Roma, 2 gen. (Adnkronos) - Nella telefonata di ieri "avrei preferito notizie più rassicuranti da parte sua e invece le domande che ho fatto... glielo ho chiesto io, non me lo stava dicendo, le ho chiesto se ha un cuscino pulito su cui appoggiare la testa e mi ha detto 'mamma, non ho un cuscino, né un materasso'". Lo dice Elisabetta Vernoni, madre di Cecilia Sala, dopo l'incontro con la premier Giorgia Meloni a palazzo Chigi.
Roma, 2 gen. (Adnkronos) - "No, dopo ieri nessun'altra telefonata". Lo dice Elisabetta Vernoni, madre di Cecilia Sala, ai cronisti dopo l'incontro a palazzo Chigi con la premier Giorgia Meloni. "Le telefonate non sono frequenti. E' stata la seconda dopo la prima in cui mi ha detto che era stata arrestata, poi c'è stato l'incontro con l'ambasciatrice, ieri è stato proprio un regalo inaspettato. Arrivano così inaspettate" le telefonate "quando vogliono loro.
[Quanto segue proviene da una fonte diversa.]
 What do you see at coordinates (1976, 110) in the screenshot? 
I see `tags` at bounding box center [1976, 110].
Quindi io sono lì solo ad aspettare".
Roma, 2 gen. (Adnkronos) - "Questo incontro mi ha fatto bene, mi ha aiutato, avevo bisogno di guardarsi negli occhi, anche tra mamme, su cose di questo genere...". Lo dice Elisabetta Vernoni, madre di Cecilia Sala, lasciando palazzo Chigi dopo l'incontro con la premier Giorgia Meloni.
Roma, 2 gen. (Adnkronos) - "Cerca di essere un soldato Cecilia, cerco di esserlo io. Però le condizioni carcerarie per una ragazza di 29 anni, che non ha compiuto nulla, devono essere quelle che non la possano segnare per tutta la vita". Lo dice Elisabetta Vernoni, madre di Cecilia Sala, dopo l'incontro con la premier Giorgia Meloni a palazzo Chigi.
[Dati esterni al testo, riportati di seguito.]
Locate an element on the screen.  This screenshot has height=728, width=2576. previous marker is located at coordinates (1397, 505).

"Poi se pensiamo a giorni o altro... io rispetto i tempi che mi diranno, ma le condizioni devono essere quelle di non segnare una ragazza che è solo un'eccellenza italiana, non lo sono solo il vino e i cotechini". Le hanno detto qualcosa sui tempi? "Qualche cosa - ha risposto -, ma cose molto generiche, su cui adesso certo attendo notizie più precise".
Roma, 2 gen. (Adnkronos) - "La prima cosa sono condizioni più dignitose di vita carceraria e poi decisioni importanti e di forza del nostro Paese per ragionare sul rientro in Italia, di cui io non piango, non frigno e non chiedo tempi, perché sono realtà molto particolari". Lo ha detto Elisabetta Vernoni, mamma di Cecilia Sala, dopo l'incontro a palazzo Chigi con la premier Giorgia Meloni.
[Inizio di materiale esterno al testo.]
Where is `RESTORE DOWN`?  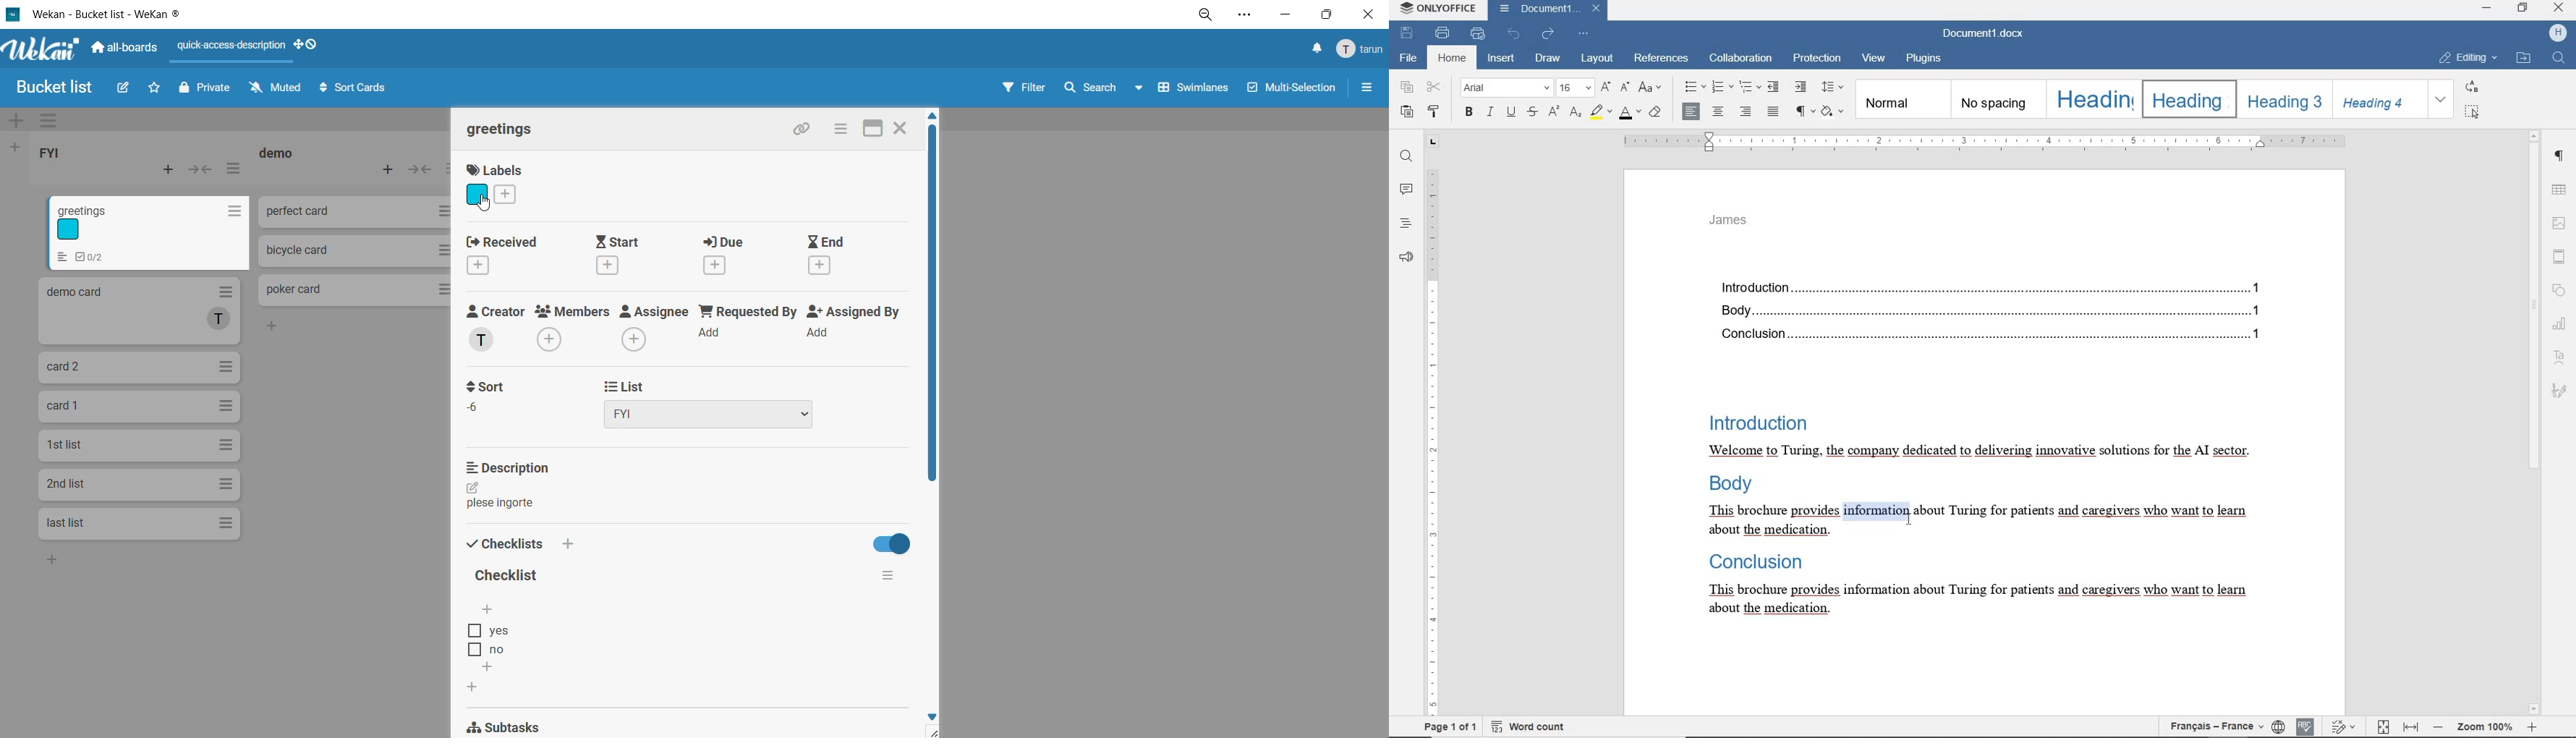
RESTORE DOWN is located at coordinates (2524, 8).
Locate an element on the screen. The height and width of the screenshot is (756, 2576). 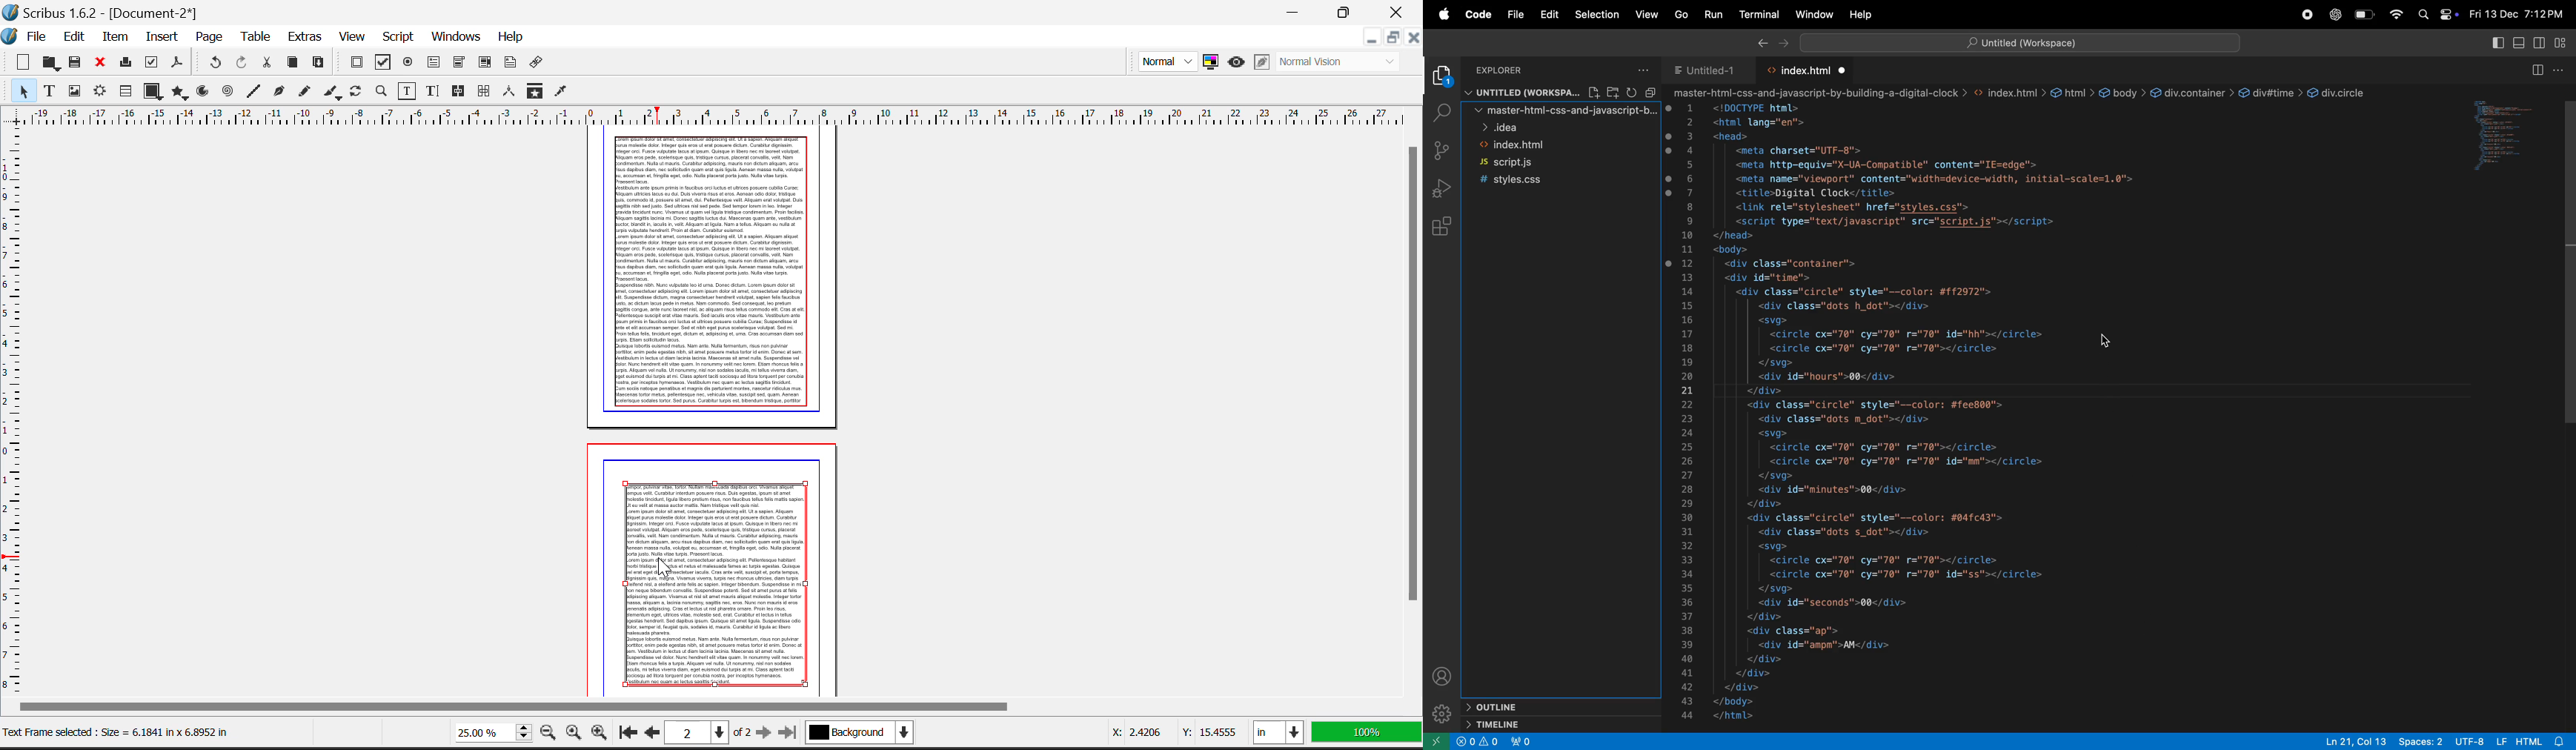
RUN is located at coordinates (1715, 13).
Roma, 2 gen. (Adnkronos) - "Adesso, assolutamente, le condizioni carcerarie di mia figlia". Lo dice Elisabetta Vernoni, madre di Cecilia Sala, dopo l'incontro con la premier Giorgia Meloni a palazzo Chigi ai cronisti che le chiedono quali siano le sua maggiori preoccupazioni. "Lì non esistono le celle singole, esistono le celle di detenzione per i detenuti comuni e poi le celle di punizione, diciamo, e lei è in una di queste evidentemente: se uno dorme per terra, fa pensare che sia così...".